We are in the middle of the Easter school break and this is traditionally a time when many people do one of three things in the mortgage sector. They start looking at new properties to move to: they are already committed and are packing ready for the removal lorry or, they take time to review what mortgage they have and question if there is anything better out there. It might be argued that huge numbers of people simply take a holiday, and why not?
Certainly, once the holiday is over, then it makes sense to review the current mortgage deal and see if there is a better option and perhaps look to secure a competitive rate for a few years. Whilst I always err on the optimistic side of a rates argument we are entering a truly unknown era. We have never left the EEC before and so there is no history to prompt what the immediate and longer term implications will be.
It may well be that we need to be prudent and a medium to long term fixed rate will allow the head to drop comfortably onto the pillow each night if rates do rise as a result of Brexit (whoever thought of that word to describe it?)

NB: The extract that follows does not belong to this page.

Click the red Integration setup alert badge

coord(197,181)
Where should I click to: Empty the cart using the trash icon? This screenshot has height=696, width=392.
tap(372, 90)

So do take the chance to look and see if a re-mortgage to a fixed rate might benefit you. Actually, it is wise to consider this anyway, regardless of Brexit as there are millions of people on lenders standard variable rates enjoying complete and deafening silence from their current mortgage lender. Why the silence? Simply because lenders are comfortable with you paying over the odds and increasing their margins! They are under no obligation to offer you a better deal when you come to the end of an incentive term and you automatically flip onto their variable rate. It is worth looking for a better deal and many lenders will welcome you with free valuation and legal initiatives and a difference of 1% can save you a substantial sum over few years.
Talk to an independent mortgage adviser and see what they can offer.